Carolina del Sur había contemplado a final de año unos ingresos fiscales de 61 millones por el cobro del premio. El afortunado aún tiene hasta el 19 de abril para reclamar el dinero

Cuando Simpsonville, un pueblo rural de Carolina del Sur, supo el pasado octubre que uno de sus 20.125 habitantes era el ganador de 1.537 millones de dólares, se armó una revolución. Al KC Mart de Greenville, donde se había vendido el segundo bote más grande de la historia en Estados Unidos, llegaron decenas de cámaras, periodistas y curiosos. El día de la noticia C. J. Patel, el dueño del local, destapó una botella de champán y le prometió a sus cuatro empleados que repartiría con ellos la tajada correspondiente por vender el gordo. El gobernador y los legisladores cerraron el presupuesto de 2019 contemplando 61 millones de ganancias tributarias que implica ser el Estado que entrega el premio. Pero ya han pasado casi cuatro meses y aún nadie reclama el elefantiásico premio. Y sin ganador, no hay impuestos extra.

Desde que Mega Millions, la empresa de la lotería, anunció el 24 de octubre de 2018 que se había vendido el boleto, los 180 días para presentar y reclamar el premio han ido pasando. Todavía faltan un par de meses para que se agote el plazo, el 19 de abril, y el jugador pierda la oportunidad de cobrar los 1.537 millones de dólares (1.350,7 millones de euros) desglosado en cuotas durante 30 años o los 878 millones de dólares del tirón. Aún puede mantener el anonimato de todas formas. El que está siguiendo de cerca esta historia es Henry McMaster, el gobernador de Carolina del Sur. McMaster y los legisladores del Estado diseñaron los presupuestos de este año contemplando los 61 millones de dólares que tendría que desembolsar el ganador en impuestos estatales sobre la renta y otros tributos.

El KC Mart de Greenville está ubicado entre acres de tierra de cultivo y un campo de golf. Entre los que cogieron el coche para visitar la afortunada tienda, varios dijeron saber quién era el ganador. Lo decían bajando la voz, evitando el contacto visual y con una actitud de “aquí te lo digo y aquí te lo niego”. Los primeros días, unos escucharon que el ganador era un inmigrante alemán. Otros, que se trataba de un joven ingeniero. Varios habían leído la historia publicada en Facebook por un trabajador de una fábrica de transmisiones que aseguraba haber visto a un compañero revisar por la mañana los números de su boleto de la lotería, coger sus cosas y salir sin mirar atrás. Incluso algunos decían que ese obrero había comprado el boleto entre varios, y que en un acto de egoísmo había abandonado la ciudad sin decirle nada a sus amigos. Pero nada de eso era cierto. El nuevo millonario sigue siendo un misterio.

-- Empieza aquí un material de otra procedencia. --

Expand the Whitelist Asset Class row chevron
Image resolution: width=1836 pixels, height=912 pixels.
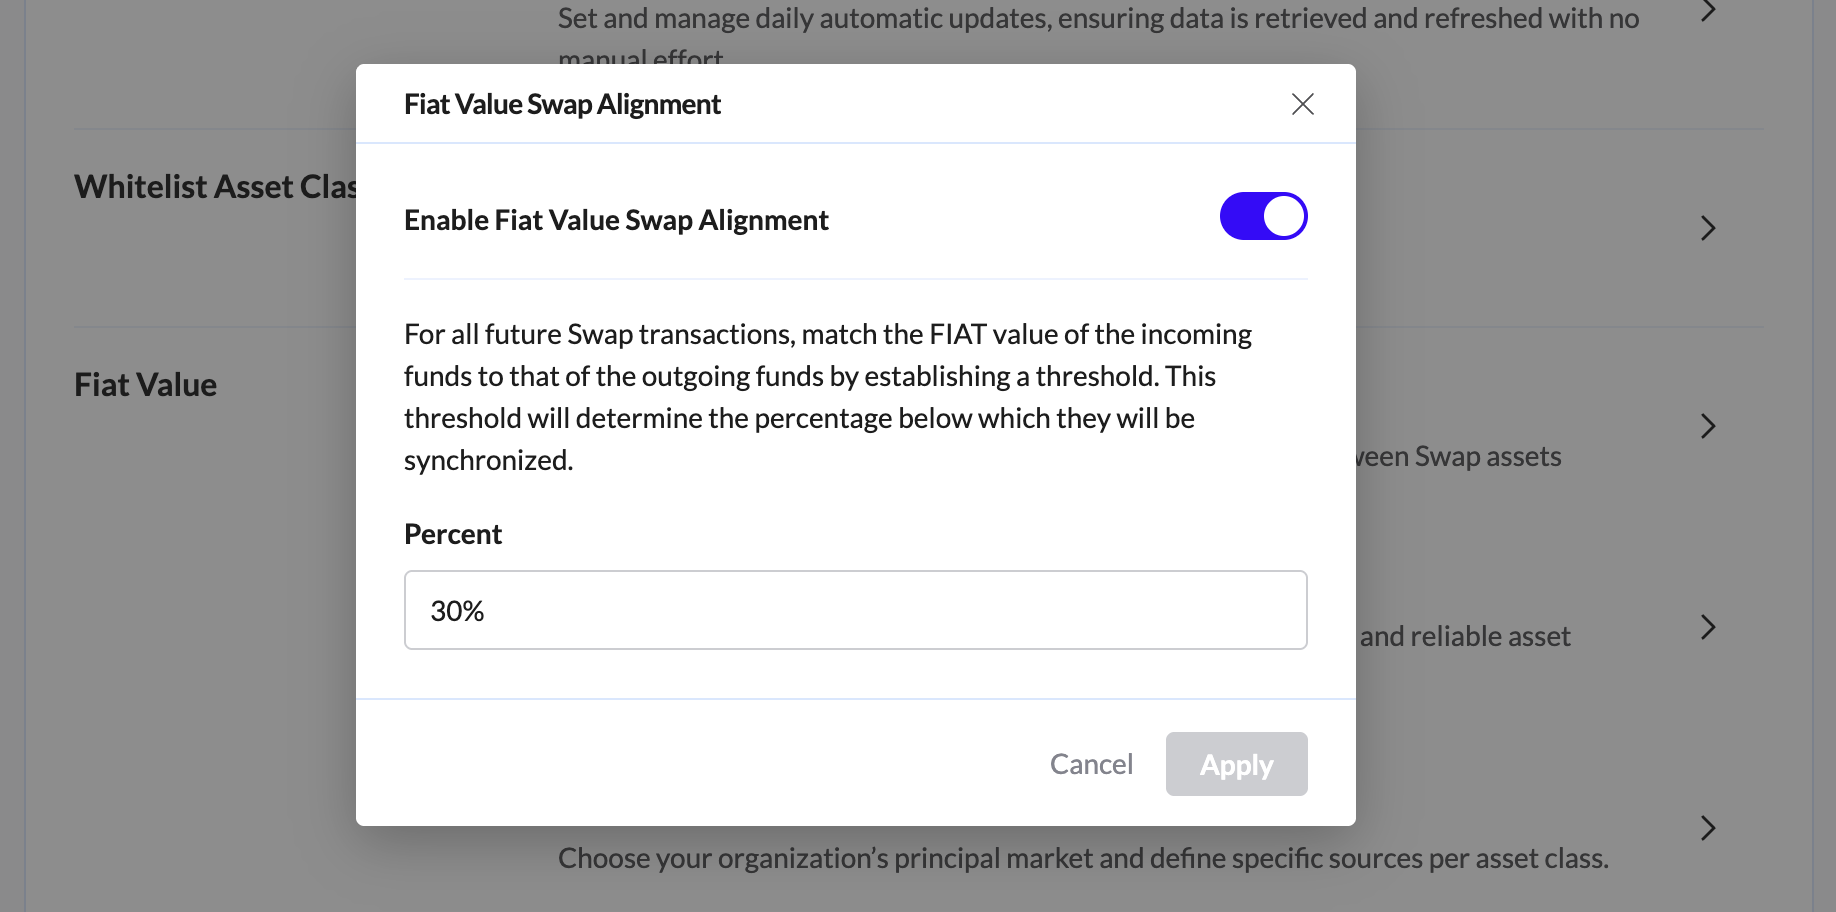click(1708, 228)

Una de las reglas de Mega Millions es que los 44 Estados que participan del sorteo, cuando reciben el dinero por haber vendido el boleto ganador tienen que destinar por ley una partida —en este caso 11 millones de dólares— únicamente en educación. Si destinaran los 61 millones a ese ámbito podrían aumentar un 2% el sueldo a todos los profesores de Carolina del Sur, según cálculos de AP.

Las esperanzas se van esfumando. Al menos en el territorio político. Los legisladores todavía están trabajando en el presupuesto final y el director ejecutivo de la Oficina Estatal de Ingresos y Asuntos Fiscales, Frank Rainwater, reconoció que lo más razonable es no contar con el dinero —del todavía ganador desconocido— y que no se declare en el plan de gastos. "Creo que era razonable incluir el dinero en noviembre. Pero han pasado dos tercios o tres cuartas partes del camino y todavía no se ha cobrado", lamentó Rainwater.